Я подняла руку с часами повыше к звездам. Была ровно полночь. Так по этой плотине бродил лутовиновский барин в “Бежином луге”?»

Улановская хозяйственна, и эта ее хозяйственность облагораживает быт точным словом. У Пушкина она выискивает терминологию, чтобы назвать сорт льна.

«Кстати, любезный читатель, как вы находите, какого цвета локоны Ольги Лариной? Некоторые считают, что золотистые, я же склоняюсь к мысли, что пепельные, поскольку высшее качество льняного волокна — это серые, пепельные, платиновые оттенки, шелковистость, длина и тонкость» («Кто видел ворона»).

Это Улановская пополняет реальный комментарий к описанию в XXIII строфе второй главы «Евгения Онегина»: «Улыбка, локоны льняные». В рукописях Пушкина встречается и «шелк», и «золото» «ее кудрей», но Улановская знает толк в эталонах льна. «Эталоны — локоны Ольги Лариной...» «Эталоны — сверим по альбому цвета льна, светло-серое волокно без блеска, светло-серое с блеском. Такого цвета теперь не найдешь, и живем без эталонов. Чего напрядем...»

------------------------------

● **Необходимое действие A**
Определите, согласуются ли с текстом об Улановской утверждения (i), (ii) и (iii), и для каждого ответьте «да» или «нет», дословно приведя решающие слова текста. (i) Улановская считает локоны Ольги Лариной золотистыми. (ii) Строка «Улыбка, локоны льняные» взята из XXIII строфы второй главы «Евгения Онегина». (iii) В рукописях Пушкина встречается слово «шелк».
● **Необходимое действие B**
Напишите продолжение текста об Улановской, которое следует сразу за его последним предложением.

------------------------------

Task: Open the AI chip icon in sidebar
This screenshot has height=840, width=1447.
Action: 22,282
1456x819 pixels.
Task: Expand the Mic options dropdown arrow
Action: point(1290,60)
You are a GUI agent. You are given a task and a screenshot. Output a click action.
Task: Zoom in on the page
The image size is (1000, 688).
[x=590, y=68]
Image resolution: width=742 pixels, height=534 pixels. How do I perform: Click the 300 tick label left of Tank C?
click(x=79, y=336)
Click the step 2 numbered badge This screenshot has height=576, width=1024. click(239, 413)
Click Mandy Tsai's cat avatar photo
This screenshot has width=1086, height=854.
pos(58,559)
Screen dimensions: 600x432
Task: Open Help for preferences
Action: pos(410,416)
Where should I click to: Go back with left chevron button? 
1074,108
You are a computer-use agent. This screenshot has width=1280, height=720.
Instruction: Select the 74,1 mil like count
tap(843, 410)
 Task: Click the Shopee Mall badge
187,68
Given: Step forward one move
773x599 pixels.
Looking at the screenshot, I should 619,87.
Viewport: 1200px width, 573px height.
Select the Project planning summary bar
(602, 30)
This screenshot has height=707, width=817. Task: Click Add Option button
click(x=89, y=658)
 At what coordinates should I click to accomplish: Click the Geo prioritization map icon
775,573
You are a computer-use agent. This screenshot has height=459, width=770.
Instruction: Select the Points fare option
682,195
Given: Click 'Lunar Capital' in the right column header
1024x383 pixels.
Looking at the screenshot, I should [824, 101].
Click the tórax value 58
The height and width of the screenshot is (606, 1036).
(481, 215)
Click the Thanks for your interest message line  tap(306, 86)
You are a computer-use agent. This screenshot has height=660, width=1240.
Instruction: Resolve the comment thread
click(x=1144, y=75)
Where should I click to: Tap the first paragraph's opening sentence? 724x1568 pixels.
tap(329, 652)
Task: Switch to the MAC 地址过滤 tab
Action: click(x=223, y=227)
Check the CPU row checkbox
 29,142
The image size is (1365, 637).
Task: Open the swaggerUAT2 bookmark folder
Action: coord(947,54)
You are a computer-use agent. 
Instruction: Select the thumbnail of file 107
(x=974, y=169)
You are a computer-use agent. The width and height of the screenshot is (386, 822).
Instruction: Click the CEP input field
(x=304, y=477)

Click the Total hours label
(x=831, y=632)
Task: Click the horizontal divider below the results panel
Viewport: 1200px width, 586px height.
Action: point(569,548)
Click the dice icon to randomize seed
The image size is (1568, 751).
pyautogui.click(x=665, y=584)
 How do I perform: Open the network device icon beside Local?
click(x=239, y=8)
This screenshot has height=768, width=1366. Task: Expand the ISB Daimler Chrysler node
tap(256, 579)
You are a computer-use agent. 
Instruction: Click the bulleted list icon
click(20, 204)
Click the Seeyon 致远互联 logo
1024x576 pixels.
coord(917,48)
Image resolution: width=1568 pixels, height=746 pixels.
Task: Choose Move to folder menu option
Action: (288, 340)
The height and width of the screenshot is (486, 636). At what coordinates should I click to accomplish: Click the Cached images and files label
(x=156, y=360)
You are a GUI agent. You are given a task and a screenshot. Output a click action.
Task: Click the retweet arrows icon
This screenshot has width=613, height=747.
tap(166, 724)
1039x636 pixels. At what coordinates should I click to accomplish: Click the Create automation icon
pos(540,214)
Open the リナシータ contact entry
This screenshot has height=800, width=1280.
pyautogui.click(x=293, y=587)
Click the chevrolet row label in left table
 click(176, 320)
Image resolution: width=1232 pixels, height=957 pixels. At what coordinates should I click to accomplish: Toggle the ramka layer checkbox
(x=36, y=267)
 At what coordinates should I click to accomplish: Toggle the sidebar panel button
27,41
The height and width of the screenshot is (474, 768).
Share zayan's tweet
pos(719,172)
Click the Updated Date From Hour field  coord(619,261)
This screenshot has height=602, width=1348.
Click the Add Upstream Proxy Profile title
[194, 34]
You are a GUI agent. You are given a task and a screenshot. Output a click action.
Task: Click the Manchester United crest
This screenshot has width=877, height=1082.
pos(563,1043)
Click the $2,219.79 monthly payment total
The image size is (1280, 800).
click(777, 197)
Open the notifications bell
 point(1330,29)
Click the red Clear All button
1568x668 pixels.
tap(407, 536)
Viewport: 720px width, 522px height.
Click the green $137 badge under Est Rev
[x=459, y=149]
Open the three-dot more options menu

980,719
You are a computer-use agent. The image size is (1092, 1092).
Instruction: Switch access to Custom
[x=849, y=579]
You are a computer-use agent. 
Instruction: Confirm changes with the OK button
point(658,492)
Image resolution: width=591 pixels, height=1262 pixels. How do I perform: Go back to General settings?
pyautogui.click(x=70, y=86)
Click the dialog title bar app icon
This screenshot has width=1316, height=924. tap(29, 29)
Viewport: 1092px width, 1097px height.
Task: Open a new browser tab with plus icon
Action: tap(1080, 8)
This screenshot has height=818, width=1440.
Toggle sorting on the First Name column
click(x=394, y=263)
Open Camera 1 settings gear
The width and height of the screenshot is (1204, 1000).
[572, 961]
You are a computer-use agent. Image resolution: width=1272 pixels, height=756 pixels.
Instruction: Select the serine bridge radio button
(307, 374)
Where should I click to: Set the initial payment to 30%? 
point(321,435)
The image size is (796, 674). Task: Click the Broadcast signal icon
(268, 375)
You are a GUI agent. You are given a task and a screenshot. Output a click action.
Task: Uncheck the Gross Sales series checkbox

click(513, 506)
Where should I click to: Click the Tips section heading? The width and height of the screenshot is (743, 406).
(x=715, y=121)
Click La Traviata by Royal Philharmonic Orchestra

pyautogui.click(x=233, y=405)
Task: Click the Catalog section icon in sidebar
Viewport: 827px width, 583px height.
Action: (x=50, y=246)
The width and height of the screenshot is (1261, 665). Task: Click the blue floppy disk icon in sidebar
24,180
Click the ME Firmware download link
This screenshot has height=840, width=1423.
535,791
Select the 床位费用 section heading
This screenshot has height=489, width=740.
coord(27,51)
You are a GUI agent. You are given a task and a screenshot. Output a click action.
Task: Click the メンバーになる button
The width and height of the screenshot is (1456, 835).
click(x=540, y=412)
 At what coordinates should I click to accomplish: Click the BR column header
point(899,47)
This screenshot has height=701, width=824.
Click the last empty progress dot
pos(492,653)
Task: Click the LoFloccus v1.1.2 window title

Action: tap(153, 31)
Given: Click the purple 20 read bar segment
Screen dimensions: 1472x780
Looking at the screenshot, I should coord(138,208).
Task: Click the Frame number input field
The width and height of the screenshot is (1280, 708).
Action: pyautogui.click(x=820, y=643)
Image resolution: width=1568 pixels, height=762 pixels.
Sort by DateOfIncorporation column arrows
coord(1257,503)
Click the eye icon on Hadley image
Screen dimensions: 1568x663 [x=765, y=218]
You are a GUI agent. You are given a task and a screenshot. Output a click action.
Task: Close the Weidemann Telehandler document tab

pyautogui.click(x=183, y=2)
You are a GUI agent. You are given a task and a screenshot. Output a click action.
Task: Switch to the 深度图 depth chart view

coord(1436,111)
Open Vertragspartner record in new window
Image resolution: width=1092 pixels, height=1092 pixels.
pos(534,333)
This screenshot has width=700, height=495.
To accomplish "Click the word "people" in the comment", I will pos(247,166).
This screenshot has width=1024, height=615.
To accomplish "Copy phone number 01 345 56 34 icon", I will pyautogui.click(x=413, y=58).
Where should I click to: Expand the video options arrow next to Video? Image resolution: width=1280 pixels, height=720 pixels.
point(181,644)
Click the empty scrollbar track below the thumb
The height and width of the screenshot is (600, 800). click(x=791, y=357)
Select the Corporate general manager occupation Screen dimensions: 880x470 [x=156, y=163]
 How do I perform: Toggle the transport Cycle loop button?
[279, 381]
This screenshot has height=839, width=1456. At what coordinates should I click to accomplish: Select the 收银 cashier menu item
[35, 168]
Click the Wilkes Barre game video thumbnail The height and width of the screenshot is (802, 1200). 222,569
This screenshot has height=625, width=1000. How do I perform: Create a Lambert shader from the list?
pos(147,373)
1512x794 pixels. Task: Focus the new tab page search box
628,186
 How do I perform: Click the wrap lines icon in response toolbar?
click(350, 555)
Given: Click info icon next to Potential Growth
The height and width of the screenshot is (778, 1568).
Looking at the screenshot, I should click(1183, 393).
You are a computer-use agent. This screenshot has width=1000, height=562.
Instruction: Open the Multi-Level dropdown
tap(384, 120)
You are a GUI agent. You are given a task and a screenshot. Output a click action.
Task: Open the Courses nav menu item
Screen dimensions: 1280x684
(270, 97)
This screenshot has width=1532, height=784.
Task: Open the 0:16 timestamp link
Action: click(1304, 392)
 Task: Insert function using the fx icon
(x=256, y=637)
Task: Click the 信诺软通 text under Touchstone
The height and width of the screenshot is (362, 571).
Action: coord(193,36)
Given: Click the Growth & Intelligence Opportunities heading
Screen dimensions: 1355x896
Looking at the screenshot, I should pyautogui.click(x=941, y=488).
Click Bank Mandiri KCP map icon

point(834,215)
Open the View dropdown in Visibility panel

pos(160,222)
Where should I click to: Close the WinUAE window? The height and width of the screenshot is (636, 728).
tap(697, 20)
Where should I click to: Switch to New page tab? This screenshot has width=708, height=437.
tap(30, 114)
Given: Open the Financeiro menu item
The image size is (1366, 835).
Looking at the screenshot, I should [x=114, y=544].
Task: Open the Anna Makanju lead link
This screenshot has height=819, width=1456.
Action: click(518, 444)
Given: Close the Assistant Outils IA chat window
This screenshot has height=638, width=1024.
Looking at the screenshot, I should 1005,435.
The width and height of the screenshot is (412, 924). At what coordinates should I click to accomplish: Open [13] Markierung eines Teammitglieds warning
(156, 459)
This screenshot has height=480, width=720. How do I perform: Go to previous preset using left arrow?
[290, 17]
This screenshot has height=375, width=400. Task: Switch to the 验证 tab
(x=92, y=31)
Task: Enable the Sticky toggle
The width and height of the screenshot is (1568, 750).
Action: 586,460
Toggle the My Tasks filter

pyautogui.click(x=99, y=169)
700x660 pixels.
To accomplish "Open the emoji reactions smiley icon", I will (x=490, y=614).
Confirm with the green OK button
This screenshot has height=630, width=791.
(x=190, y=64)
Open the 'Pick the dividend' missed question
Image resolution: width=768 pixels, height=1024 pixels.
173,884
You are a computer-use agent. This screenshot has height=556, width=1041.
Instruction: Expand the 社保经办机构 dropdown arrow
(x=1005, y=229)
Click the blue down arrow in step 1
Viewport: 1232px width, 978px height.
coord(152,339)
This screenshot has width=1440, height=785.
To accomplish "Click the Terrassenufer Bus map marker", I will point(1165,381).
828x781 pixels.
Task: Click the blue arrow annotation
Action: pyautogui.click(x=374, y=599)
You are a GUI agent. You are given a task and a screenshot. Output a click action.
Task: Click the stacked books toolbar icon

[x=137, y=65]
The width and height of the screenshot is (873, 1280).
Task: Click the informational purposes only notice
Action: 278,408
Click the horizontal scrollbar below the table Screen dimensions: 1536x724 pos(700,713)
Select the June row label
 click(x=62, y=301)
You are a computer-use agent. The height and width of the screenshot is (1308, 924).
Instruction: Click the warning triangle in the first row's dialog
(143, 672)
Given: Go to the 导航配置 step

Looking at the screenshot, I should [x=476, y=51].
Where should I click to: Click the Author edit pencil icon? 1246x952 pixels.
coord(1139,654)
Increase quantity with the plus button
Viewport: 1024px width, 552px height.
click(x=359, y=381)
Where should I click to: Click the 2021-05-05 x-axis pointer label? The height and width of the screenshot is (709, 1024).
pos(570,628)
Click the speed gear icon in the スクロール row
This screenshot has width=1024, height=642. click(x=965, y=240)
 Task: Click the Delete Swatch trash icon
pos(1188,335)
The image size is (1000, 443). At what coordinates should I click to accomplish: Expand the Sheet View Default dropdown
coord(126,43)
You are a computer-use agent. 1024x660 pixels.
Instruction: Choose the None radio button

------------------------------

● **Ответ на задание A**
(i) Нет: «Некоторые считают, что золотистые, я же склоняюсь к мысли, что пепельные».
(ii) Да: «в XXIII строфе второй главы «Евгения Онегина»: «Улыбка, локоны льняные»».
(iii) Да: «В рукописях Пушкина встречается и «шелк», и «золото» «ее кудрей»».

● **Ответ на задание B**
Дело в том, что лучшие сорта льна получали названия по волосам знаменитых красавиц, и в пьесе Леонида Леонова «Нашествие» бывший экспортер вспоминает русский лен цвета «локонов Ланкло Ниноны», то есть куртизанки Нинон де Ланкло, наперсником которой был десятилетний Вольтер.


Не надо быть специалистом, чтобы оценить остроумие литературных отсылок, то и дело перебивающих повествование и описательные раздумья Улановской.

«Целый день ты занималась, читала, переписывала впрок цитаты, с точным указанием страниц, уже много лет в духоте, в свободное время, а как же Салтыков-Щедрин, в своей работе совсем о нем забыла, а это важно, Щедрин, Чехов, Короленко, Некрасов, весь микрорайон».

Хороший читатель, «добрый хозяин» милых ему книг, оценит и точность бытового слова «микрорайон», и живость, с которой изображен добровольный «трудовой процесс» в безвоздушном пространстве филологии, быть может, неизвестном ему.

Словесник, знакомый с интересами Улановской, поймет, что речь идет о микрорайоне раннего Сологуба, учившегося в особенности у Щедрина, о котором лишь редкие и самые зоркие историки литературы вспоминали в этой связи.

Она была отличный и оригинальный литературовед, обращавший внимание на самое частное и самое общее. Опубликовала она не много из своих научных наблюдений, но вольные, короткие, вдохновенные прозрения в области словесности рассыпаны по ее художественной прозе.

Самонаправленность художественного порыва и поглощенность эстетического знака самим собой были очевидны для нее, как и притворность интереса искусства к действительности. «Охранная грамота. Самое ясное, запоминающееся и важное в искусстве есть его возникновение, и лучшие произведения мира, повествуя о наиразличнейшем, на самом деле рассказывают о своем рождении».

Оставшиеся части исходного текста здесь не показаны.